Twil’s resolute loyalty and dedication to her friends was worryingly close to the attributes of a ‘doomed hero’. Or at least, I thought so. Evidently Heart did not agree, for we saw no flitter of pearl-white above the trees, no slinking sprite slipping away along the streets, no golden glint deep in the jumble of school buildings.

We had a sneaking suspicion that was why Sevens had stayed behind. Perhaps she was having a word with her little sister.

“Twil,” Jan said, suddenly professional and serious. “I was saying earlier, I really want to study your transformation, if that’s acceptable to you?”

Twil gave her a frown, a wolf peering out of the gloom. “I’ll go petting zoo for Lozzers, but not for you, hey?”

Lozzie giggled madly. Jan blushed and held up a hand. “Not like that. Look, you know I’m making a body for Heather’s twin — for Maisie. Your grandfather apparently achieved something with you, a forced union of flesh and spirit. I’ve never seen anything like it before. I … well … this is my area of study, even if you’re a little out of my wheelhouse. But I’m looking for things out of my wheelhouse right now. I need to find a way to perform a soul anchoring without the soul already present — or at least, very rapidly, the nano-second she shows up to inhabit the vessel. If I can comprehend a little more about how you work, maybe I can … improve some of the binding techniques. Whoever your grandfather was, he was a genius. I would like to learn from his work.”
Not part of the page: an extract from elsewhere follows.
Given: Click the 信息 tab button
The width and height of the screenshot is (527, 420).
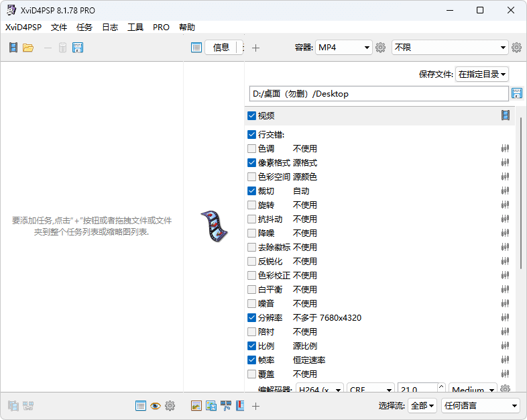Looking at the screenshot, I should (x=221, y=48).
Twil’s sceptical look softened a little — but only a little. “For real? You’re not fucking me about?”

“I am not ‘fucking you about’ no,” said Jan. “I’m deadly serious. And I would treat your body and your grandfather’s work with the most solemn respect. I’m not trying to get an eyeful of your tits, here. I’m a professional. Sort of.”

Twil let out a big huff. “Yeah, alright then. Just, like, not here.”

I murmured: “Thank you, Twil.”

Jan chuckled. “No, no, of course, not here. I need to take pictures and measurements of Heather as well, in great physical detail, so perhaps we could all get together and do that tomorrow?”

“Night’s young, ain’t it?” said Twil.

“Actually … ” we said, raising a hand.

“Mmhmm,” Jan said, nodding slowly. “Heather’s got a big day tomorrow. And so have you, probably. Both of you need some sleep.”

“Eh?” Twil squinted at us again.

“Oh!” we said. “Oh, no, I won’t need Twil as muscle. I don’t think that’ll be necessary.”

“Heather,” Jan said, a little too gently. “You haven’t met those people. They’re very twitchy.”

“Hold up,” said Twil. “What is this about now? I thought there was no crisis?”

“There isn’t,” we sighed. “Not yet, anyway. Tomorrow, Evee and I are going to meet with Yuleson, the lawyer, about … well, about a money thing. But then Jan’s going to set up a meeting between me and the cultists. The ex-cultists. Badger’s friends. The remains of the Sharrowford Cult.”

“Oh,” said Twil. She grimaced, the wolf showing through in the way she flashed her teeth. “Oh, fuck me. Like — like Badger was?”

“Like Badger was,” I said. My mouth was going dry. “They need salvation. I can’t leave that unanswered, before we go to Wonderland. Even if I can’t do anything much for them, I need to try. I need to answer their prayers, one way or the other.”